Intervals for AIs

sueinfl

I have read posts in the recent past that mentioned that AIs can be more effective or, at least, their benefits extended by taking a break from them every so often. (unfortunately, did not bookmark them at the time!) I have not been able to find any clinical evidence/papers to suggest what would be the best timing, e.g. six months on, three months off, etc. I am probably not wording the searches effectively.

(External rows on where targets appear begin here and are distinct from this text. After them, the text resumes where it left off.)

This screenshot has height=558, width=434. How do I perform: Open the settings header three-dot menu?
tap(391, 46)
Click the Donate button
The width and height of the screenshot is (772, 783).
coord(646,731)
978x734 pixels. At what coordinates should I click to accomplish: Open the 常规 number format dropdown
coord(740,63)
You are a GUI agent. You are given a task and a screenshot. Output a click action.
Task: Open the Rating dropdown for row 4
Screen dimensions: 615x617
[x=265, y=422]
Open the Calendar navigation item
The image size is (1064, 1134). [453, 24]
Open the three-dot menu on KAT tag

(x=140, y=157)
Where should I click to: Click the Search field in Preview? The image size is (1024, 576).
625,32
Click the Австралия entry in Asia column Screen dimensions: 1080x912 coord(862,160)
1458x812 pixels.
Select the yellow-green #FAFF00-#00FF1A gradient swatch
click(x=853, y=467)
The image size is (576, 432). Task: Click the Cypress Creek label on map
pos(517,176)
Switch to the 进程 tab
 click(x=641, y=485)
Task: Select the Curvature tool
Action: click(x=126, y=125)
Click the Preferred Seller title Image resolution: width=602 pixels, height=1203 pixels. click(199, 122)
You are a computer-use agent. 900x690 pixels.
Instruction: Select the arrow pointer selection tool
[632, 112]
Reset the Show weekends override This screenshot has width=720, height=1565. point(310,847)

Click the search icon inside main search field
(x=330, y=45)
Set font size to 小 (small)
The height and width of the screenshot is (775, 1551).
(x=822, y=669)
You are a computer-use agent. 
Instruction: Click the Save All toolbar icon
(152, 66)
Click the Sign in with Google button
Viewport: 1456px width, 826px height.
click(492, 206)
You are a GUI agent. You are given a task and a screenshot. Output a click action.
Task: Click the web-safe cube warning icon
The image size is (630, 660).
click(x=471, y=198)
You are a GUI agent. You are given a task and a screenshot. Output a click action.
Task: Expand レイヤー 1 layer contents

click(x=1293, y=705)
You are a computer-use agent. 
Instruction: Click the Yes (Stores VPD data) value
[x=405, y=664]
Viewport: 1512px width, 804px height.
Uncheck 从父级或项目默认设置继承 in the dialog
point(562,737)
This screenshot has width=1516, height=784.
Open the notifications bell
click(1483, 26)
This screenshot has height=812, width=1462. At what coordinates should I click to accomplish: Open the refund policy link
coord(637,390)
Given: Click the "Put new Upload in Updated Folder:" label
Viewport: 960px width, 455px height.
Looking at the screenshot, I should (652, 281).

Can anyone tell me if their oncs have suggested this and what the intervals have been? I would appreciate being able to take breaks that would provide relief from symptoms and prevent/delay resistance.

Peace and strength,

Sue

MargoChanning

Hi Sueinfl: I have been on Letrozole, then Anastrazole and now back on Letrozole since October, 2012. I have been on at least one break every year, at the oncologist's suggestion, to rule out the AI's as the culprit in side effects that had sprung up. For example, after 8 months on Letrozole I started experiencing daily episodes of dizziness which escalated to 8-10 hour vertigo episodes. He sent me to an ENT who ruled out sinus/inner ear and suggested a hiatus from the drug to rule it out as the source. After 30 days off, during which the dizziness and vertigo disappeared, both docs agreed it was Letrozole and I started taking it at night to minimize dizziness. After 2 years I switched to Anastrazole, had little dizziness but started having much worse insomnia due to multiple wakings with hot flashes, accompanied by memory problems, fatigue and finally this year I was diagnosed with Episcleritis in both eyes, which a Rheumatologist I was referred to by the Opthalmalogist who diagnosed the eye disease said was likely linked to Anastrazole according to research she read up on. I went off Anastrazole for a month, again with the MO's permission, and am now back on Letrozole but had a recurrence of Epislceritis earlier this month. The Opthalmalogist says if it starts recurring more frequently it could lead to vision problems or loss. He also said the problems will not go away when I stop AI's, the damage has been done. My MO said breaks here and there are not a concern as long as I resume taking the drug and finish the 5 year high risk period. He hasn't mentioned any research to back that up but he's considered a breast cancer expert at Cedars-Sinai so I assume he knows what he's doing.

sueinfl

Thanks, Margo. I am so sorry you have had such extreme side effects. Mine have been limited to joint/tendon pain and extreme fatigue which might be from dealing with the pain. Moving helps with the pain, but the fatigue keeps me from keeping it up all day. I wonder how much using generic brands affect symptoms.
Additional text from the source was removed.